- Relator(a)
- Ministro Reynaldo Soares da Fonseca
- Órgão julgador
- Quinta Turma
- Data do julgamento
- 25/10/2016
- Data de publicação
- 07/11/2016
STJ – Acórdão, Rel. Ministro Reynaldo Soares da Fonseca, Quinta Turma, j. 25/10/2016, p. 07/11/2016
RECURSO ORDINÁRIO EM HABEAS CORPUS. HOMICÍDIO QUALIFICADO. PRISÃO PREVENTIVA. PERICULOSIDADE DO AGENTE. MODUS OPERANDI. RISCO DE REITERAÇÃO. NECESSIDADE DA PRISÃO PARA GARANTIA DA ORDEM PÚBLICA. SEGREGAÇÃO JUSTIFICADA. RECURSO IMPROVIDO. 1. A privação antecipada da liberdade do cidadão acusado de crime reveste-se de caráter excepcional em nosso ordenamento jurídico, e a medida deve estar embasada em decisão judicial fundamentada (art. 93, IX, da CF), que demonstre a existência da prova da materialidade do crime e a presença de indícios suficientes da autoria, bem como a ocorrência de um ou mais pressupostos do artigo 312 do Código de Processo Penal.
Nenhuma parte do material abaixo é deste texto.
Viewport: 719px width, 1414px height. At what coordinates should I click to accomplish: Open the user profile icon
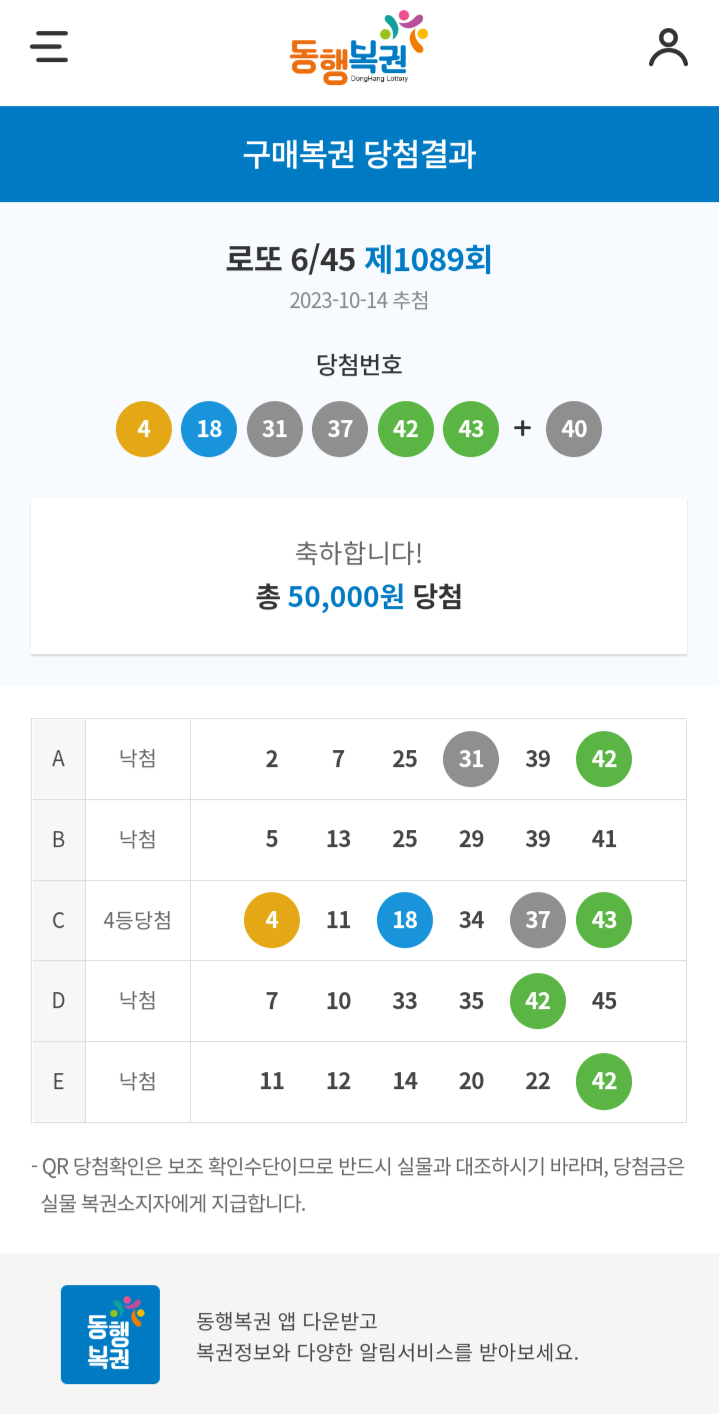point(668,47)
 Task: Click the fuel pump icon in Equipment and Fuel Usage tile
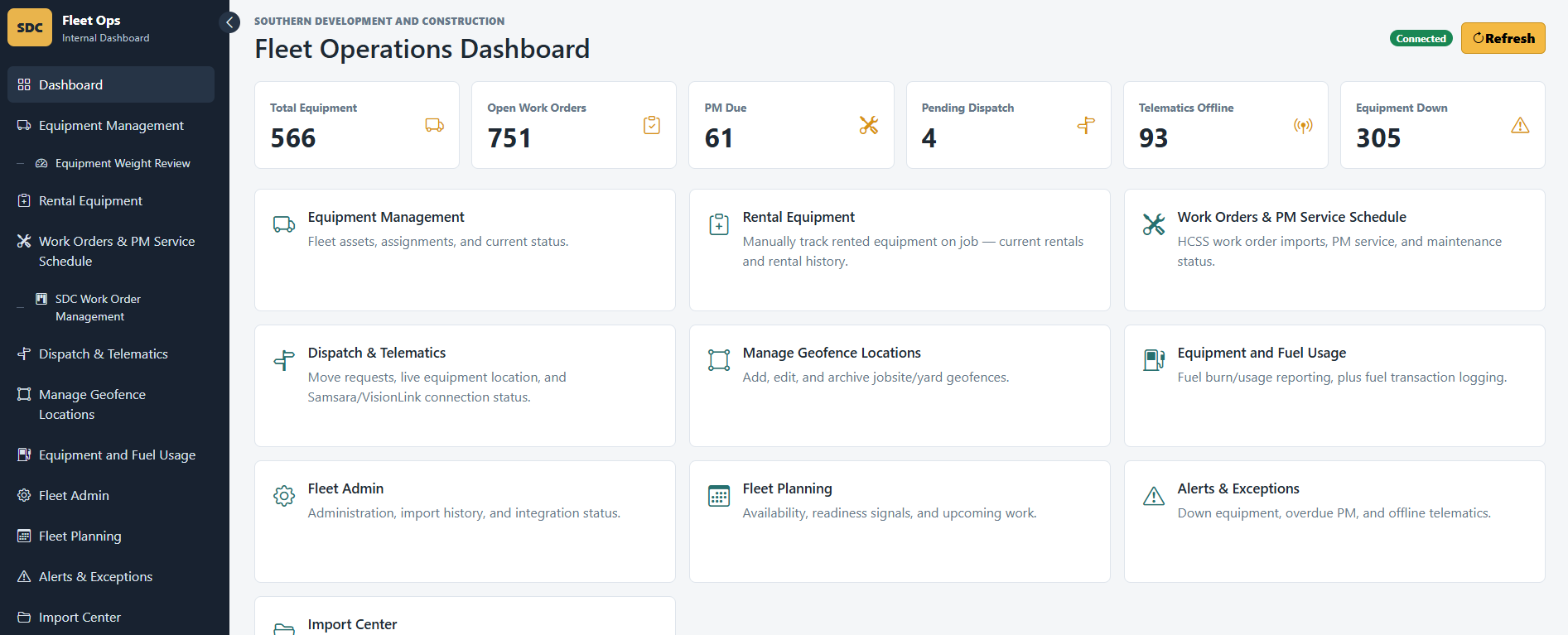[1154, 359]
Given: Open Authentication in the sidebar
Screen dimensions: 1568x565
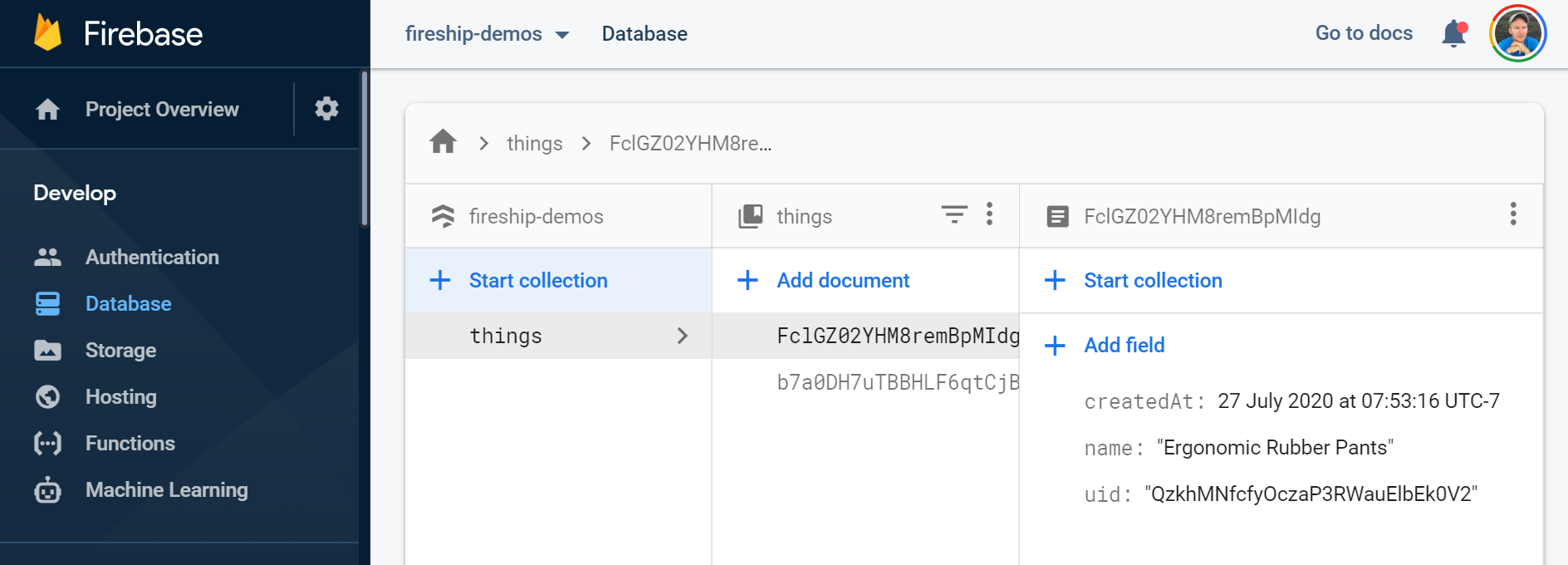Looking at the screenshot, I should point(151,258).
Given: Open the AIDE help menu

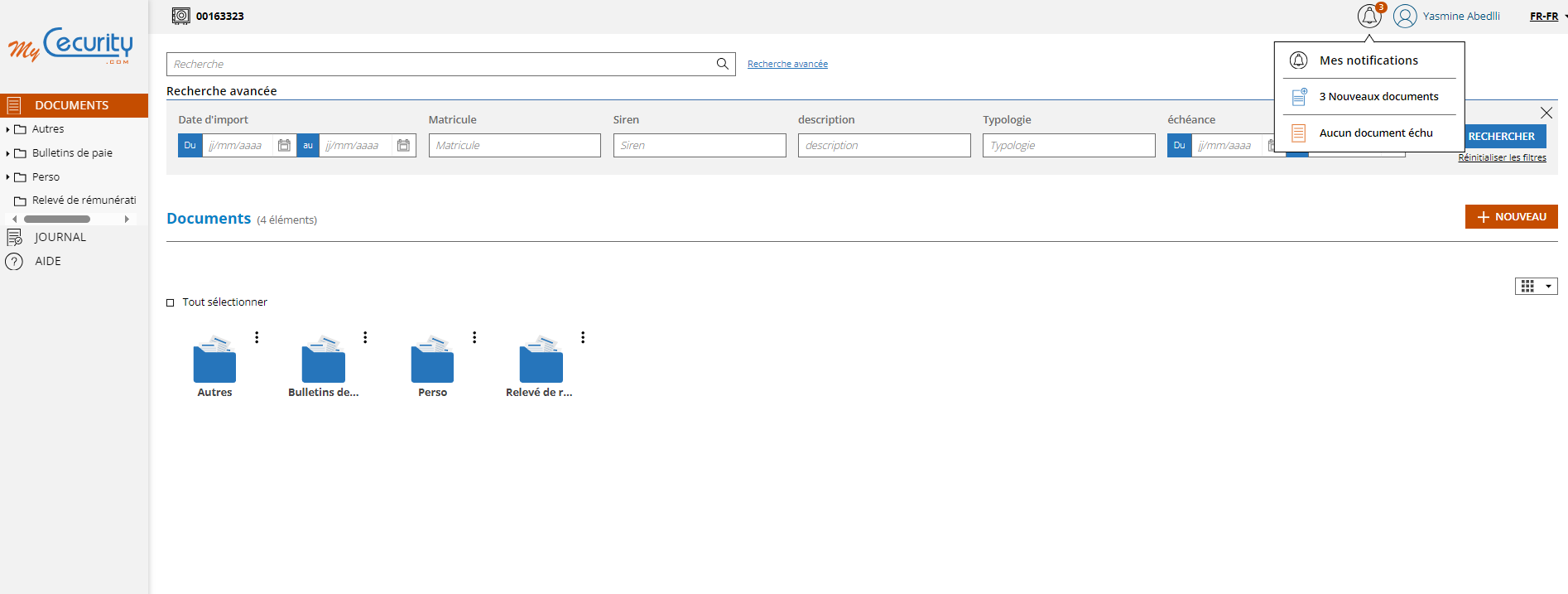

Exige-se, ainda, na linha perfilhada pela jurisprudência dominante deste Superior Tribunal de Justiça e do Supremo Tribunal Federal, que a decisão esteja pautada em motivação concreta, sendo vedadas considerações abstratas sobre a gravidade do crime. 2. A prisão preventiva está devidamente justificada para a garantia da ordem pública, em razão da gravidade concreta do crime e da periculosidade do agente, evidenciada (i) pelo fato da vítima ter sido atraída para o local do crime mediante dissimulação, algemada e alvejada com tiros de arma de fogo e (ii) por ostentar registro criminal. Assim, a prisão preventiva mostra-se indispensável para conter a reiteração na prática de crimes e garantir a ordem pública. 3. Recurso improvido. (RHC n. 74.837/ES, relator Ministro Reynaldo Soares da Fonseca, Quinta Turma, julgado em 25/10/2016, DJe de 7/11/2016.)